I'm sorry, but that sounds like telling audio pros not to master at 96K or photographers not to shoot at 16 bits per channel, since no consumer delivery systems support those specs. Which is, of course, not the right way to think about any of this.
>you'll only use Final Cut Pro X for the low end...
You can't use it for high end. It lacks all the tools necessary for high end work. All these things we use in FCP 7 are gone in FCP X. SO I can't use it for high end work.
>but that sounds like telling audio pros not to master at 96K
Yup. Audio pros wouldn't be caught dead mastering to that format. Well, only under extreme duress, and if paid well. But they wouldn't like it.
> photographers not to shoot at 16 bits per channel
If I knew photography better, I might know what that meant...But if it is lower than low quality...then yes, I mean that.
I am able use the Panasonic software file to import the MTX files and meta on i7 windows and then stream it (hard wired) directly to my panasonic TV via media server. The footage is incredible. Also Corel VideoStudio can edit the footage but not export to 60p. I typically convert to 720 for ipad and iphone. For the low price - you get incredible results. Even if you are not going to playback in 60p it does not hurt to use the dense data to convert to another format.

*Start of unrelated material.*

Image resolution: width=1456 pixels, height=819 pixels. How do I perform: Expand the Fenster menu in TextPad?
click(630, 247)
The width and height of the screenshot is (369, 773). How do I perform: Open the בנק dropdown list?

I'm not sure what other option you have with TM700 but in my FZ-150 if I want 1080p footage 1080p60 is the only option. The other HD is the interlaced 1080i/30 that is unusable for 1080p projects. If you try to use that footage with chroma keying you get a very jittery image. So for me the bottom line is I do not care for 60 fps I would like to get a1080p. I still export it to 30 fps.
Well said. I concur completely.
I am wondering what is the best intermediate codec to use With the MTS files for Version 7.. Also, I read recently that you are supposed to be able to work with the AVCHD files if you bring them in as log and capture from the card in a card reader. I did not have such luck. Is there anybody out there that knows how to get this done?
An Apple Tech insisted that Final Cut 7 can import the entire AVCHD file structure from A Panasonic P2 using a card reader. So that you may view the footage within Final Cut.
I have not been able to accomplish this. Help! Anybody???
I have a coast to coast reality shoot that is just way to much footage to use Apple Pro Res 422. One card alone yielded 264gig. We want to be able to maintain full 1920 HD. This is all action and needs to be able to be broadcast and retain the quality for slow motion and fast motion.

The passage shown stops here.